» **The task**:
Which lines of the data below contain the string "dimensions"? Return each of those lines unchanged, matching only where the letter case is identical.

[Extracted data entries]
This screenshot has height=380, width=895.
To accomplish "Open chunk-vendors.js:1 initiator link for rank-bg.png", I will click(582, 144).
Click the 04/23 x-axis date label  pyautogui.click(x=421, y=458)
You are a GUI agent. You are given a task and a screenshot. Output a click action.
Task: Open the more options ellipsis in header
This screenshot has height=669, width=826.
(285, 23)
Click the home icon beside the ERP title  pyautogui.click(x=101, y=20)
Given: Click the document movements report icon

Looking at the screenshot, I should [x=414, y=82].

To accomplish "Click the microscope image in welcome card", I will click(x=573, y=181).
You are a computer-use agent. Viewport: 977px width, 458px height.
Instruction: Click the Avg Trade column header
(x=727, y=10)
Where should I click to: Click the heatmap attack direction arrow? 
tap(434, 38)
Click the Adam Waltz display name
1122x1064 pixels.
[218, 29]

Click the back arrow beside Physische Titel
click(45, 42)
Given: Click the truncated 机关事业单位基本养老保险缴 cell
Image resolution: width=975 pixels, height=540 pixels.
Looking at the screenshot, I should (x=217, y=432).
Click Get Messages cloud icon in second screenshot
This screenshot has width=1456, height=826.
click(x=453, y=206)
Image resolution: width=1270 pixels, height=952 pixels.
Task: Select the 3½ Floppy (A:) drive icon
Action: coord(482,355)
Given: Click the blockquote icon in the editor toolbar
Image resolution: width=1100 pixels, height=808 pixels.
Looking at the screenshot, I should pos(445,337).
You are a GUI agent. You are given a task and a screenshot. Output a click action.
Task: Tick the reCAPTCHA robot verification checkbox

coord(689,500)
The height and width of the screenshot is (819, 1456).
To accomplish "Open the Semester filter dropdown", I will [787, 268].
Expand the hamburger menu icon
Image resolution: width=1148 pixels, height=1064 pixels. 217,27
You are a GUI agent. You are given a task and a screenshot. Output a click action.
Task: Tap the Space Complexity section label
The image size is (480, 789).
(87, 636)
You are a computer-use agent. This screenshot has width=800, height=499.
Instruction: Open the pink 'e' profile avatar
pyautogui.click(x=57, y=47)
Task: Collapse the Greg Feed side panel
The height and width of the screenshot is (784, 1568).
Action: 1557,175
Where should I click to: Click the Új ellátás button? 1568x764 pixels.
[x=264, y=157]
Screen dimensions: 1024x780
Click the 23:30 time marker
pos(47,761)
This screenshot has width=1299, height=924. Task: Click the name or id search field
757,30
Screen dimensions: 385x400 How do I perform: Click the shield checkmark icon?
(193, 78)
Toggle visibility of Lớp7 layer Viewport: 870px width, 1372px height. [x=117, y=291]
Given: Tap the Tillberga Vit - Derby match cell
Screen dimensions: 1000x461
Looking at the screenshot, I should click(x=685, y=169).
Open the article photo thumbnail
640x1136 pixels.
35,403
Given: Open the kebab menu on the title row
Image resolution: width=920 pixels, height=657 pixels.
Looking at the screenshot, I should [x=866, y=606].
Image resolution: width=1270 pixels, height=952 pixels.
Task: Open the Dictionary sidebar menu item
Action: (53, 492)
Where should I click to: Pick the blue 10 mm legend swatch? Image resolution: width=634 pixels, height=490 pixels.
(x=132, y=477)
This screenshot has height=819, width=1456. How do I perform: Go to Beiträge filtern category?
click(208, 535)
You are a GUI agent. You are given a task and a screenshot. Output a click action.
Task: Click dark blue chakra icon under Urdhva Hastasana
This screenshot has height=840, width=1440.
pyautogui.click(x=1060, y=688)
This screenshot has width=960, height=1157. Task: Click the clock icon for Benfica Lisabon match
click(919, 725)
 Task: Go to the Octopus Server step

» **Solution to the exercise**:
Screen dimensions: 1024x780
Screen dimensions: 385x400 How do I perform: Click the shield checkmark icon?
Screen dimensions: 1000x461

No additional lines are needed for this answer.